**Objective 1:** In the financial excerpt, what was the Company's working capital at March 31, 2003?
**Objective 2:** According to the financial excerpt, why did net cash provided by operating activities increase for the nine months ended March 31, 2003?
**Objective 3:** Rewrite the financial excerpt starting with "Severance and other" and going on through "of fiscal 2004.", with "Chief Executive Officer" replaced by "CEO".

**Supplied text:**
Severance and other related amounts, including costs associated with the
succession of the Company's Chief Executive Officer, will be paid by the end of
the second quarter of fiscal 2004.

LIQUIDITY AND CAPITAL COMMITMENTS

Working capital was $59.0 million at March 31, 2003, which represented a
working capital ratio of 3.5 to 1, compared to $63.3 million, or 3.3 to 1 at
June 30, 2002.

Net cash provided by (used in) operating activities for the nine months
ended March 31, 2003 was $2.8 million compared with ($6.6) million for the
comparable period in the prior year. The increase in net cash provided by
operating activities was primarily due to reductions in inventory of $2.1
million due to increased operating efficiencies and in accounts receivable of
$4.2 million resulting partly from increased collections activity and partly
from lower sales volume. These benefits to operating cash flows during the nine
months ended March 31, 2003 were partially offset by a $4.8 million reduction in
accounts payable, accrued expenses and other liabilities, which primarily
consisted of $3.4 million of severance payments. For the corresponding period
in the prior year, net cash used in operating activities reflects the reduction
in accounts payable, accrued expenses and other liabilities of $9.8 million,
which primarily consisted of $2.8 million of payments on retained discontinued
operations liabilities, payment of prior year incentive compensation, severance
payments and a reduction in accounts payable levels.

Net cash used in investing activities for the nine months ended March 31,
2003 was ($3.3) million, compared with ($2.9) million for the comparable period
for the prior year. This increase in net cash used in investing activities was
primarily due to a $1.3 million acquisition of a technology license partially
offset by a $0.9 million reduction in capital expenditures.

Net cash provided by financing activities for the nine months ended March
31, 2003 was $0.2 million, compared with $23.8 million for the comparable period
for the prior year. The decrease in cash provided by financing activities was
primarily due to net proceeds of $23.2 million raised from a private equity
placement in August 2001.

The Company has a $15.0 million revolving line of credit with a commercial
bank expiring on September 30, 2003, which can be used to provide funds for
general corporate purposes and acquisitions. Borrowings under this line bear
interest at prime plus a margin of between .25% and 1.25%, or LIBOR plus a
margin of between 1.5% and 2.5%, depending on the Company's Leverage Ratio. As
of March 31, 2003, there were no borrowings outstanding under this line of
credit.

**Data listing:**
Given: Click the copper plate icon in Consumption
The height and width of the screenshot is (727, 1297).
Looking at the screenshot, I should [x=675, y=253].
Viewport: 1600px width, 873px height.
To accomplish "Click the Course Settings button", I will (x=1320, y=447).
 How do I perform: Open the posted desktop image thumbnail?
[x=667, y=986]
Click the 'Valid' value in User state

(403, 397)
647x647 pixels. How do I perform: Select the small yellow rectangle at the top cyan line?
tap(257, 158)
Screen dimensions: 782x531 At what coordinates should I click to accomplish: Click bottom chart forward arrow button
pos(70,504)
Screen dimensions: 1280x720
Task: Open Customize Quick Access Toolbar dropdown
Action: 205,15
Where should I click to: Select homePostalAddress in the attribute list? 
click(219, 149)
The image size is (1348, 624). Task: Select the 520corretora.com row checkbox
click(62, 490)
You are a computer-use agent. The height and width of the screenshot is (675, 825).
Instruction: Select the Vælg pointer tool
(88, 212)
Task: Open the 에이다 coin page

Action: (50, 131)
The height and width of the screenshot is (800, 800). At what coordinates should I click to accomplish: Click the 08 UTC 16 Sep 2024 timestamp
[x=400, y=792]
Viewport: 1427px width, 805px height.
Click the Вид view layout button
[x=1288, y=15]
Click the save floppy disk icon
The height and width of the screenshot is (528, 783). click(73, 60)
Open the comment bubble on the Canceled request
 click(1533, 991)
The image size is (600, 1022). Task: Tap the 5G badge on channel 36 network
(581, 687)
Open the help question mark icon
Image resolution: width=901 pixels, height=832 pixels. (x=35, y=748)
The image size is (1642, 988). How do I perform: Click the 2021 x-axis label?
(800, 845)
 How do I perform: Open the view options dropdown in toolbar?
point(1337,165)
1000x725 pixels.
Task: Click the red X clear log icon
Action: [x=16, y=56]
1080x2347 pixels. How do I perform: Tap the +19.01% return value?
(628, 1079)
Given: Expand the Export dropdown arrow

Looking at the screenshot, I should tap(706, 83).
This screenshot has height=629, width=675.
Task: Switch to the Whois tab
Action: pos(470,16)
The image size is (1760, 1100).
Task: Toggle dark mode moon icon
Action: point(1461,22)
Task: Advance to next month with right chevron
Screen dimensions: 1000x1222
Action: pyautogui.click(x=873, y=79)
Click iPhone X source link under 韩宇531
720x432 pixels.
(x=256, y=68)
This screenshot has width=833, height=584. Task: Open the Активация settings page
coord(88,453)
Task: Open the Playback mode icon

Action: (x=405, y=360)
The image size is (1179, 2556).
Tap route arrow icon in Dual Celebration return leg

**Task response 1:** $59.0 million

**Task response 2:** Inventory fell by $2.1 million because of increased operating efficiencies. Accounts receivable fell by $4.2 million, partly from increased collections activity and partly from lower sales volume.

**Task response 3:**
Severance and other related amounts, including costs associated with the
succession of the Company's CEO, will be paid by the end of
the second quarter of fiscal 2004.